- _Records provided_:
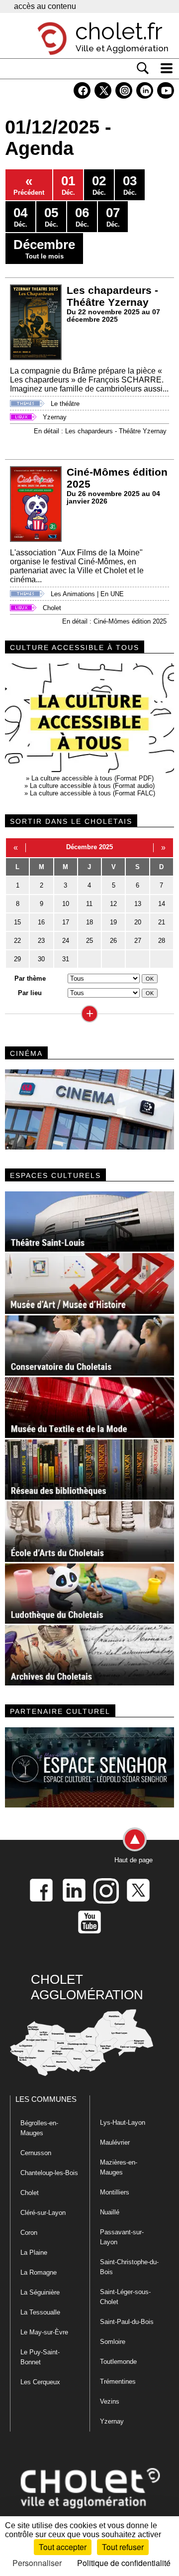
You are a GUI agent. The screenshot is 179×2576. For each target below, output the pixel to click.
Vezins (109, 2401)
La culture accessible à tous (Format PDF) (92, 778)
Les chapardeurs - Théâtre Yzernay (112, 296)
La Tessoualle (40, 2312)
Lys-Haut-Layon (122, 2122)
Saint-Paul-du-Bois (127, 2321)
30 (41, 959)
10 (65, 903)
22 (17, 940)
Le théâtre (65, 403)
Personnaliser (37, 2563)
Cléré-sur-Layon (43, 2212)
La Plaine (33, 2252)
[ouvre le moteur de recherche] (143, 68)
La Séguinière (40, 2292)
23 (41, 940)
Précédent (28, 184)
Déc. (68, 184)
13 (137, 903)
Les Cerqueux (40, 2382)
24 (65, 940)
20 (137, 922)
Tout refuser (123, 2547)
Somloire (112, 2341)
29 (17, 959)
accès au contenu (45, 6)
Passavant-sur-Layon (122, 2237)
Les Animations (73, 594)
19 (113, 922)
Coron (28, 2232)
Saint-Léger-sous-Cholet (125, 2297)
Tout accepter (63, 2547)
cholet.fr (119, 31)
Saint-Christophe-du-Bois (129, 2267)
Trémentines (118, 2381)
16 (41, 922)
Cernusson (35, 2153)
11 (89, 903)
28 (161, 940)
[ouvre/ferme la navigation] (167, 68)
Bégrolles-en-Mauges (39, 2128)
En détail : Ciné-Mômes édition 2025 (114, 621)
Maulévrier (115, 2142)
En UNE (112, 594)
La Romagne (38, 2272)
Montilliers (114, 2192)
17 (65, 922)
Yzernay (55, 417)
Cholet (52, 608)
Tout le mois (44, 248)
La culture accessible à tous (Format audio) (92, 785)
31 (65, 959)
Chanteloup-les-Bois (49, 2173)
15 (17, 922)
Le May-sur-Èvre (44, 2332)
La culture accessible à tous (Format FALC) (92, 793)
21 (161, 922)
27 (137, 940)
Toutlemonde (118, 2361)
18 (89, 922)
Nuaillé (109, 2212)
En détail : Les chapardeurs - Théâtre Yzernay (100, 431)
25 (89, 940)
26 (113, 940)
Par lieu (30, 993)
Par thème (30, 978)
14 (161, 903)
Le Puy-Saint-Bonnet (40, 2357)
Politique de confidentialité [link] (124, 2563)
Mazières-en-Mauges (118, 2167)
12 (113, 903)
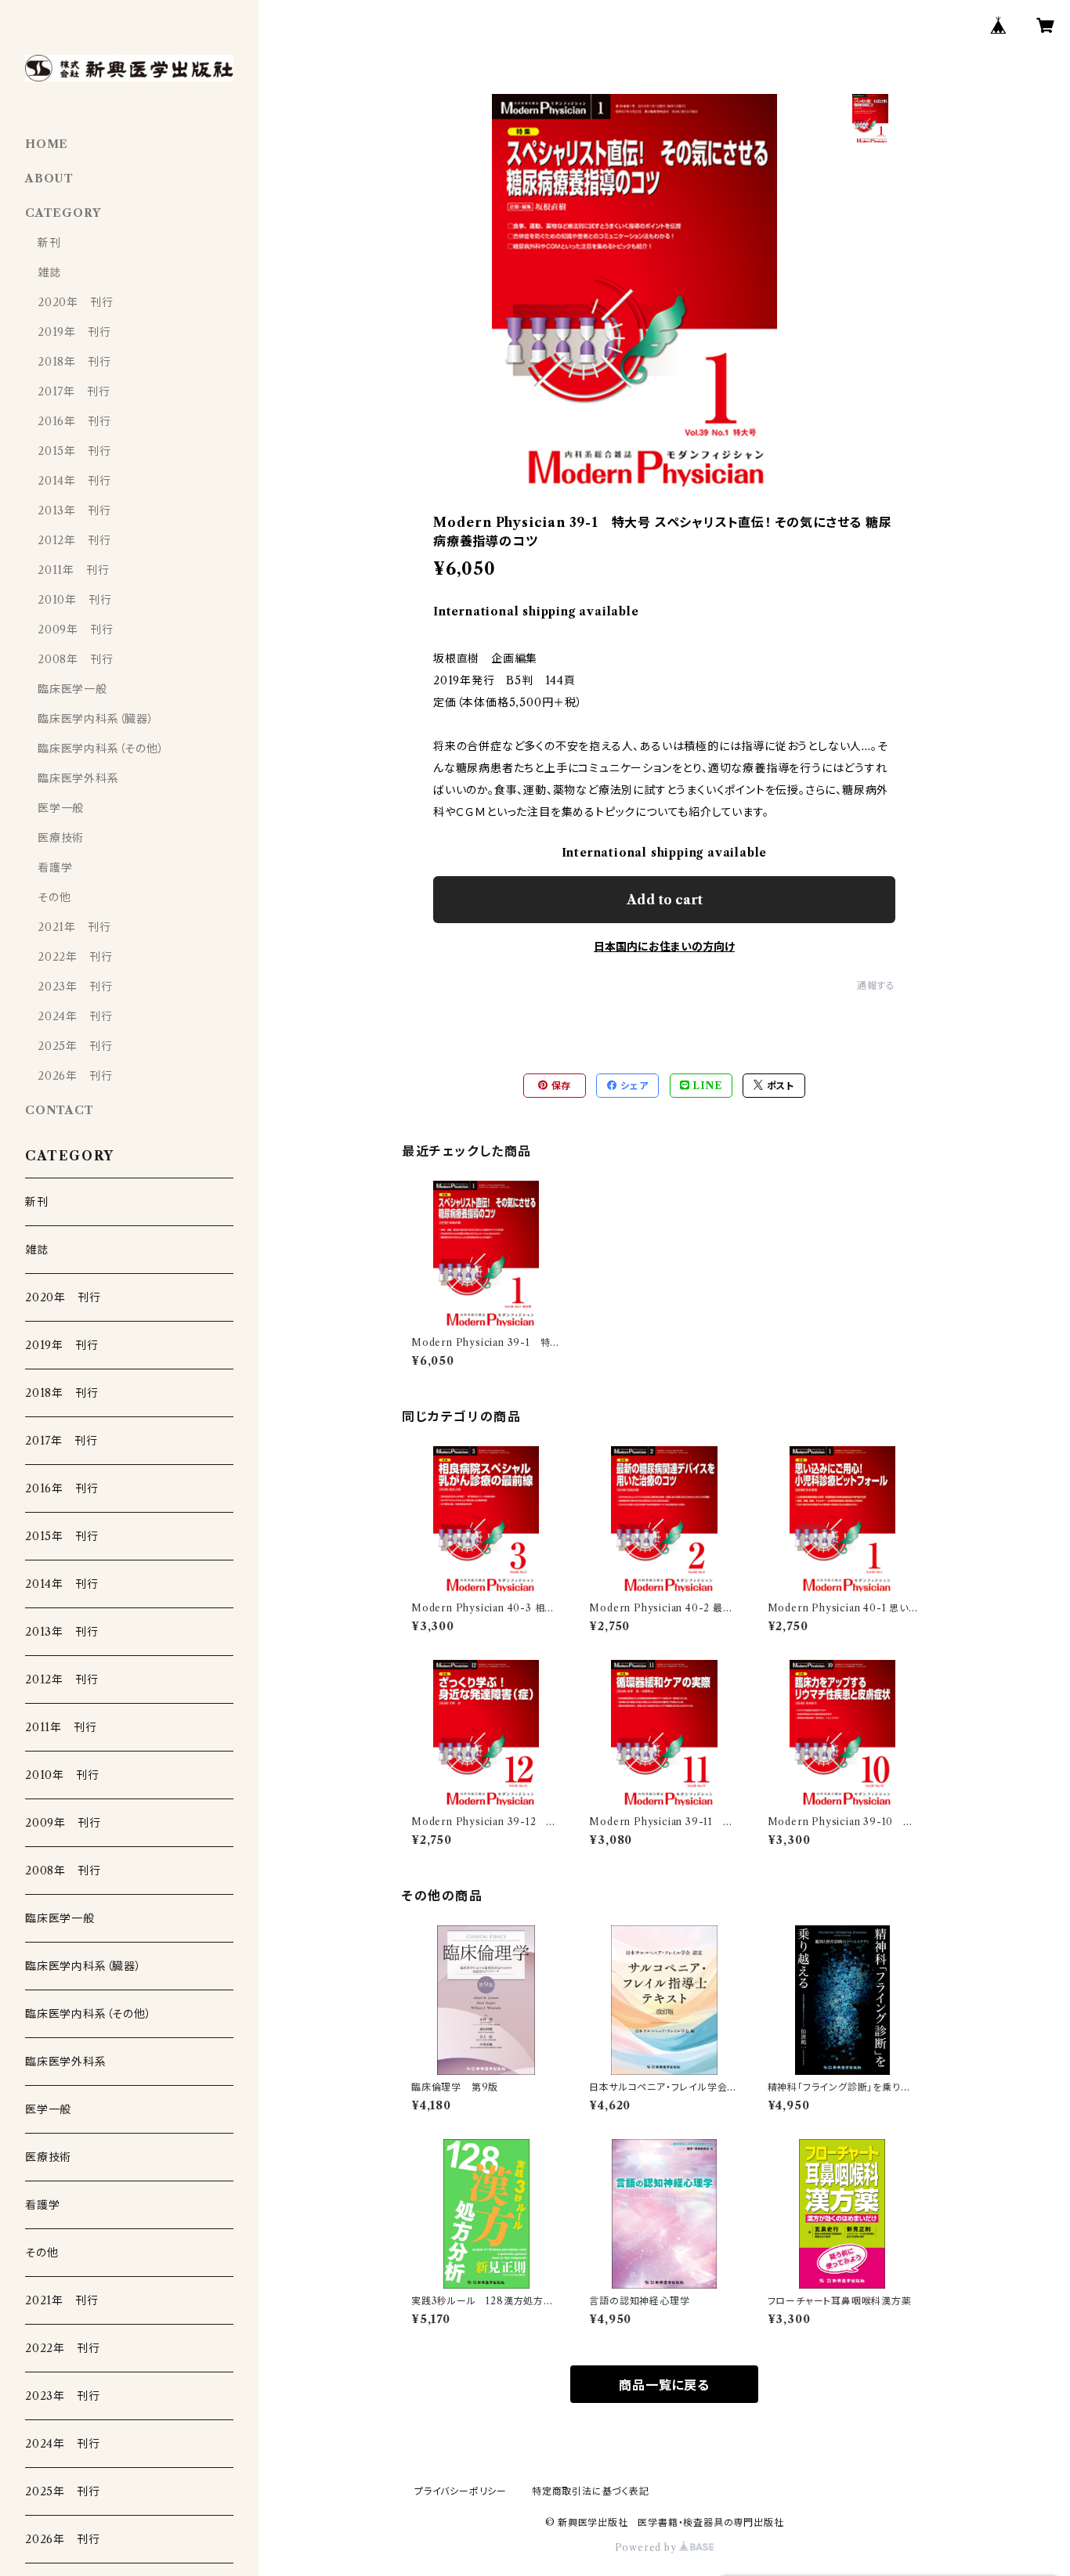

- _Action item_: Please copy the lines in the records above between the one holding "Somloire (112, 2341)" and the one holding "14 (161, 903)", inclusive, exactly and with no other line.

- _Answer to this problem_:
Somloire (112, 2341)
29 (17, 959)
accès au contenu (45, 6)
Passavant-sur-Layon (122, 2237)
Les Animations (73, 594)
19 (113, 922)
Coron (28, 2232)
Saint-Léger-sous-Cholet (125, 2297)
Tout accepter (63, 2547)
cholet.fr (119, 31)
Saint-Christophe-du-Bois (129, 2267)
Trémentines (118, 2381)
16 (41, 922)
Cernusson (35, 2153)
11 (89, 903)
28 (161, 940)
[ouvre/ferme la navigation] (167, 68)
Bégrolles-en-Mauges (39, 2128)
En détail : Ciné-Mômes édition 2025 (114, 621)
Maulévrier (115, 2142)
En UNE (112, 594)
La Romagne (38, 2272)
Montilliers (114, 2192)
17 (65, 922)
Yzernay (55, 417)
Cholet (52, 608)
Tout le mois (44, 248)
La culture accessible à tous (Format audio) (92, 785)
31 (65, 959)
Chanteloup-les-Bois (49, 2173)
15 (17, 922)
Le May-sur-Èvre (44, 2332)
La culture accessible à tous (Format FALC) (92, 793)
21 (161, 922)
27 (137, 940)
Toutlemonde (118, 2361)
18 (89, 922)
Nuaillé (109, 2212)
En détail : Les chapardeurs - Théâtre Yzernay (100, 431)
25 (89, 940)
26 (113, 940)
Par lieu (30, 993)
Par thème (30, 978)
14 (161, 903)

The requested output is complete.